(Dataset Opens)

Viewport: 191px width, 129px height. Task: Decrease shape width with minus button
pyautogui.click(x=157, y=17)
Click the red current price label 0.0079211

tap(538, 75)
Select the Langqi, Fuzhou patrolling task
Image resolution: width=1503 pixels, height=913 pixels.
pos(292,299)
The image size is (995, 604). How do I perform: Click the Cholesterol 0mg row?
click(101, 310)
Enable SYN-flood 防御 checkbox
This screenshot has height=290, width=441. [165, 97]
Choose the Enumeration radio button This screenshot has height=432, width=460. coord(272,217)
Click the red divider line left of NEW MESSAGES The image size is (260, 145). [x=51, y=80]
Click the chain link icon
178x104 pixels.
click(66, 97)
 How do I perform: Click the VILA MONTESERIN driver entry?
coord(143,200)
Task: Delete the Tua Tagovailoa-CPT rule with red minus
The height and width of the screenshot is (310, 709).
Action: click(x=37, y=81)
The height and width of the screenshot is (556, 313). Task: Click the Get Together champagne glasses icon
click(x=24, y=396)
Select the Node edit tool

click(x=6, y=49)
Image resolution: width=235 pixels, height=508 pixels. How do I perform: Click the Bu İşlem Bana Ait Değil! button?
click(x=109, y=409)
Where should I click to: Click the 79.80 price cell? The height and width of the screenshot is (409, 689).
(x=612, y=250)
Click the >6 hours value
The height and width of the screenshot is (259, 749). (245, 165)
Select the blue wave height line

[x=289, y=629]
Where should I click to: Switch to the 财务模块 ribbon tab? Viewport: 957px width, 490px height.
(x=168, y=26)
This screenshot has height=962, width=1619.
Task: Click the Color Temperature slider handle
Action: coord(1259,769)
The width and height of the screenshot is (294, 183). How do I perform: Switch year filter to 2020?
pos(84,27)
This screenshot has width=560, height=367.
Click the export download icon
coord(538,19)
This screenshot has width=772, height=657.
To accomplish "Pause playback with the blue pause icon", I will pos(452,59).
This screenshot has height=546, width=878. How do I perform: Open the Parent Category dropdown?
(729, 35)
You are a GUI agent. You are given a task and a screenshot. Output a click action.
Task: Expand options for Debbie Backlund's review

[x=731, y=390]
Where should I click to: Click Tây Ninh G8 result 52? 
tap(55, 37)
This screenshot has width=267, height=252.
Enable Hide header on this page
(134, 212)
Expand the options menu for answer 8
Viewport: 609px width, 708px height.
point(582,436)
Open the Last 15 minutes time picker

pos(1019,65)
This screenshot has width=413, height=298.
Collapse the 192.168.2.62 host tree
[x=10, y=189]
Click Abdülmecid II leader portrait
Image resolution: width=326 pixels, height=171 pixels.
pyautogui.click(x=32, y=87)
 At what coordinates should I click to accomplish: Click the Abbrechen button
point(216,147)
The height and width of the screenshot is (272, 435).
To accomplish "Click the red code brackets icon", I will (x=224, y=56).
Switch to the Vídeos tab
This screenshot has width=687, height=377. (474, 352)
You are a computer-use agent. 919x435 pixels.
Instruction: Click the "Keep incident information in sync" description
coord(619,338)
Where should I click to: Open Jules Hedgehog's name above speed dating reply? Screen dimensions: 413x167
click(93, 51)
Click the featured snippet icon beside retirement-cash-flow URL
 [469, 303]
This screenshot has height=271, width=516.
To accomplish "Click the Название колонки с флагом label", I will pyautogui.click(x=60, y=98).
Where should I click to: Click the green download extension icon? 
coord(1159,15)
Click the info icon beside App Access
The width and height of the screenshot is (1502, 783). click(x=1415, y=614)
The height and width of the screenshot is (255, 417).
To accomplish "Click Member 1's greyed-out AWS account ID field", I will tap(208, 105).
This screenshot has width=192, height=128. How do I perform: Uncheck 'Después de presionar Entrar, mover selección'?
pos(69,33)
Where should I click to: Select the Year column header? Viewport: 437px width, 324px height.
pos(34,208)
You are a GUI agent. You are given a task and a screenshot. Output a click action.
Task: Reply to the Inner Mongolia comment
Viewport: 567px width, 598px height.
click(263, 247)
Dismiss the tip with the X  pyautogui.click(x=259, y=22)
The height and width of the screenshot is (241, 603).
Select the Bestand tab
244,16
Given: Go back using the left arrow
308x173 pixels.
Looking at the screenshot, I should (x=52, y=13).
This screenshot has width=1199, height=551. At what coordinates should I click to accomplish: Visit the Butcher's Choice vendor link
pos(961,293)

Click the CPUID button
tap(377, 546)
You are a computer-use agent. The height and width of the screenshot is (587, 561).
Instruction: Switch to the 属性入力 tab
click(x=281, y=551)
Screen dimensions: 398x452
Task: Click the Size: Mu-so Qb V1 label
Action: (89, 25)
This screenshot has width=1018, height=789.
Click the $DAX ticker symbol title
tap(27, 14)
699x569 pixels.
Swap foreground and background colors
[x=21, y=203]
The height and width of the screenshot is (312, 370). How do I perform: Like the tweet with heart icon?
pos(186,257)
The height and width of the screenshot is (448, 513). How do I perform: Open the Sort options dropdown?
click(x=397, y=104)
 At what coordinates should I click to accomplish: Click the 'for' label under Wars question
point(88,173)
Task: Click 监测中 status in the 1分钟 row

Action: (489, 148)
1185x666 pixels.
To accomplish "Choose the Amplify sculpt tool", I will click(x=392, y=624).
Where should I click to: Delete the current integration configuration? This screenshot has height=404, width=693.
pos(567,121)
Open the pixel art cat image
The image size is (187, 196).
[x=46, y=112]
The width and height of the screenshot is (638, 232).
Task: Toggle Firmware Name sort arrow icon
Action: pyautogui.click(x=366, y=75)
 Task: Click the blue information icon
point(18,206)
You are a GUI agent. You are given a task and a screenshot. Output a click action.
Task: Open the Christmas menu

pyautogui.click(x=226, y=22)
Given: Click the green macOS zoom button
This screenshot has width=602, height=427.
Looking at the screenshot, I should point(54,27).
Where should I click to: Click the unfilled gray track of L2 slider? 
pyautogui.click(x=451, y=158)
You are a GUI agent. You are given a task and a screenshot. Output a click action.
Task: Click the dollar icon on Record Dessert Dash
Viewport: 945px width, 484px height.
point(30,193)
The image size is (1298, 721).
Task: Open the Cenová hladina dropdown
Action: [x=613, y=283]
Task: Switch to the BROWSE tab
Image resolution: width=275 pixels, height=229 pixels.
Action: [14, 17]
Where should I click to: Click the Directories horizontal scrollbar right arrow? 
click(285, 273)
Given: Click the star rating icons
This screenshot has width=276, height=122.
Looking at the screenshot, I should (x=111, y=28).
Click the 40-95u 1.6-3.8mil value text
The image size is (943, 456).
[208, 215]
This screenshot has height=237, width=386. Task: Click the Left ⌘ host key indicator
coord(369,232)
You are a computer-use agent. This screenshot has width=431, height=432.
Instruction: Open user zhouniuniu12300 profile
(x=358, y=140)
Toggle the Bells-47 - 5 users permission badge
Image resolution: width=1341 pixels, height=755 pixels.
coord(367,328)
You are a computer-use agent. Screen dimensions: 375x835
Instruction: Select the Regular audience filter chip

(Dataset Closes)

• **Exercise directions**: Output the records above precisely.

• **Response below**:
Viewport: 191px width, 129px height. Task: Decrease shape width with minus button
pyautogui.click(x=157, y=17)
Click the red current price label 0.0079211

tap(538, 75)
Select the Langqi, Fuzhou patrolling task
Image resolution: width=1503 pixels, height=913 pixels.
pos(292,299)
The image size is (995, 604). How do I perform: Click the Cholesterol 0mg row?
click(101, 310)
Enable SYN-flood 防御 checkbox
This screenshot has height=290, width=441. [165, 97]
Choose the Enumeration radio button This screenshot has height=432, width=460. coord(272,217)
Click the red divider line left of NEW MESSAGES The image size is (260, 145). [x=51, y=80]
Click the chain link icon
178x104 pixels.
click(66, 97)
 How do I perform: Click the VILA MONTESERIN driver entry?
coord(143,200)
Task: Delete the Tua Tagovailoa-CPT rule with red minus
The height and width of the screenshot is (310, 709).
Action: click(x=37, y=81)
The height and width of the screenshot is (556, 313). Task: Click the Get Together champagne glasses icon
click(x=24, y=396)
Select the Node edit tool

click(x=6, y=49)
Image resolution: width=235 pixels, height=508 pixels. How do I perform: Click the Bu İşlem Bana Ait Değil! button?
click(x=109, y=409)
Where should I click to: Click the 79.80 price cell? The height and width of the screenshot is (409, 689).
(x=612, y=250)
Click the >6 hours value
The height and width of the screenshot is (259, 749). (245, 165)
Select the blue wave height line

[x=289, y=629]
Where should I click to: Switch to the 财务模块 ribbon tab? Viewport: 957px width, 490px height.
(x=168, y=26)
This screenshot has height=962, width=1619.
Task: Click the Color Temperature slider handle
Action: coord(1259,769)
The width and height of the screenshot is (294, 183). How do I perform: Switch year filter to 2020?
pos(84,27)
This screenshot has width=560, height=367.
Click the export download icon
coord(538,19)
This screenshot has width=772, height=657.
To accomplish "Pause playback with the blue pause icon", I will pos(452,59).
This screenshot has height=546, width=878. How do I perform: Open the Parent Category dropdown?
(729, 35)
You are a GUI agent. You are given a task and a screenshot. Output a click action.
Task: Expand options for Debbie Backlund's review

[x=731, y=390]
Where should I click to: Click Tây Ninh G8 result 52? 
tap(55, 37)
This screenshot has width=267, height=252.
Enable Hide header on this page
(134, 212)
Expand the options menu for answer 8
Viewport: 609px width, 708px height.
point(582,436)
Open the Last 15 minutes time picker

pos(1019,65)
This screenshot has width=413, height=298.
Collapse the 192.168.2.62 host tree
[x=10, y=189]
Click Abdülmecid II leader portrait
Image resolution: width=326 pixels, height=171 pixels.
pyautogui.click(x=32, y=87)
 At what coordinates should I click to accomplish: Click the Abbrechen button
point(216,147)
The height and width of the screenshot is (272, 435).
To accomplish "Click the red code brackets icon", I will (x=224, y=56).
Switch to the Vídeos tab
This screenshot has width=687, height=377. (474, 352)
You are a computer-use agent. 919x435 pixels.
Instruction: Click the "Keep incident information in sync" description
coord(619,338)
Where should I click to: Open Jules Hedgehog's name above speed dating reply? Screen dimensions: 413x167
click(93, 51)
Click the featured snippet icon beside retirement-cash-flow URL
 [469, 303]
This screenshot has height=271, width=516.
To accomplish "Click the Название колонки с флагом label", I will pyautogui.click(x=60, y=98).
Where should I click to: Click the green download extension icon? 
coord(1159,15)
Click the info icon beside App Access
The width and height of the screenshot is (1502, 783). click(x=1415, y=614)
The height and width of the screenshot is (255, 417).
To accomplish "Click Member 1's greyed-out AWS account ID field", I will tap(208, 105).
This screenshot has width=192, height=128. How do I perform: Uncheck 'Después de presionar Entrar, mover selección'?
pos(69,33)
Where should I click to: Select the Year column header? Viewport: 437px width, 324px height.
pos(34,208)
You are a GUI agent. You are given a task and a screenshot. Output a click action.
Task: Reply to the Inner Mongolia comment
Viewport: 567px width, 598px height.
click(263, 247)
Dismiss the tip with the X  pyautogui.click(x=259, y=22)
The height and width of the screenshot is (241, 603).
Select the Bestand tab
244,16
Given: Go back using the left arrow
308x173 pixels.
Looking at the screenshot, I should (x=52, y=13).
This screenshot has width=1199, height=551. At what coordinates should I click to accomplish: Visit the Butcher's Choice vendor link
pos(961,293)

Click the CPUID button
tap(377, 546)
You are a computer-use agent. The height and width of the screenshot is (587, 561).
Instruction: Switch to the 属性入力 tab
click(x=281, y=551)
Screen dimensions: 398x452
Task: Click the Size: Mu-so Qb V1 label
Action: (89, 25)
This screenshot has width=1018, height=789.
Click the $DAX ticker symbol title
tap(27, 14)
699x569 pixels.
Swap foreground and background colors
[x=21, y=203]
The height and width of the screenshot is (312, 370). How do I perform: Like the tweet with heart icon?
pos(186,257)
The height and width of the screenshot is (448, 513). How do I perform: Open the Sort options dropdown?
click(x=397, y=104)
 At what coordinates should I click to accomplish: Click the 'for' label under Wars question
point(88,173)
Task: Click 监测中 status in the 1分钟 row

Action: (489, 148)
1185x666 pixels.
To accomplish "Choose the Amplify sculpt tool", I will click(x=392, y=624).
Where should I click to: Delete the current integration configuration? This screenshot has height=404, width=693.
pos(567,121)
Open the pixel art cat image
The image size is (187, 196).
[x=46, y=112]
The width and height of the screenshot is (638, 232).
Task: Toggle Firmware Name sort arrow icon
Action: pyautogui.click(x=366, y=75)
 Task: Click the blue information icon
point(18,206)
You are a GUI agent. You are given a task and a screenshot. Output a click action.
Task: Open the Christmas menu

pyautogui.click(x=226, y=22)
Given: Click the green macOS zoom button
This screenshot has width=602, height=427.
Looking at the screenshot, I should point(54,27).
Where should I click to: Click the unfilled gray track of L2 slider? 
pyautogui.click(x=451, y=158)
You are a GUI agent. You are given a task and a screenshot. Output a click action.
Task: Click the dollar icon on Record Dessert Dash
Viewport: 945px width, 484px height.
point(30,193)
The image size is (1298, 721).
Task: Open the Cenová hladina dropdown
Action: [x=613, y=283]
Task: Switch to the BROWSE tab
Image resolution: width=275 pixels, height=229 pixels.
Action: [14, 17]
Where should I click to: Click the Directories horizontal scrollbar right arrow? 
click(285, 273)
Given: Click the star rating icons
This screenshot has width=276, height=122.
Looking at the screenshot, I should (x=111, y=28).
Click the 40-95u 1.6-3.8mil value text
The image size is (943, 456).
[208, 215]
This screenshot has height=237, width=386. Task: Click the Left ⌘ host key indicator
coord(369,232)
You are a computer-use agent. This screenshot has width=431, height=432.
Instruction: Open user zhouniuniu12300 profile
(x=358, y=140)
Toggle the Bells-47 - 5 users permission badge
Image resolution: width=1341 pixels, height=755 pixels.
coord(367,328)
You are a computer-use agent. Screen dimensions: 375x835
Instruction: Select the Regular audience filter chip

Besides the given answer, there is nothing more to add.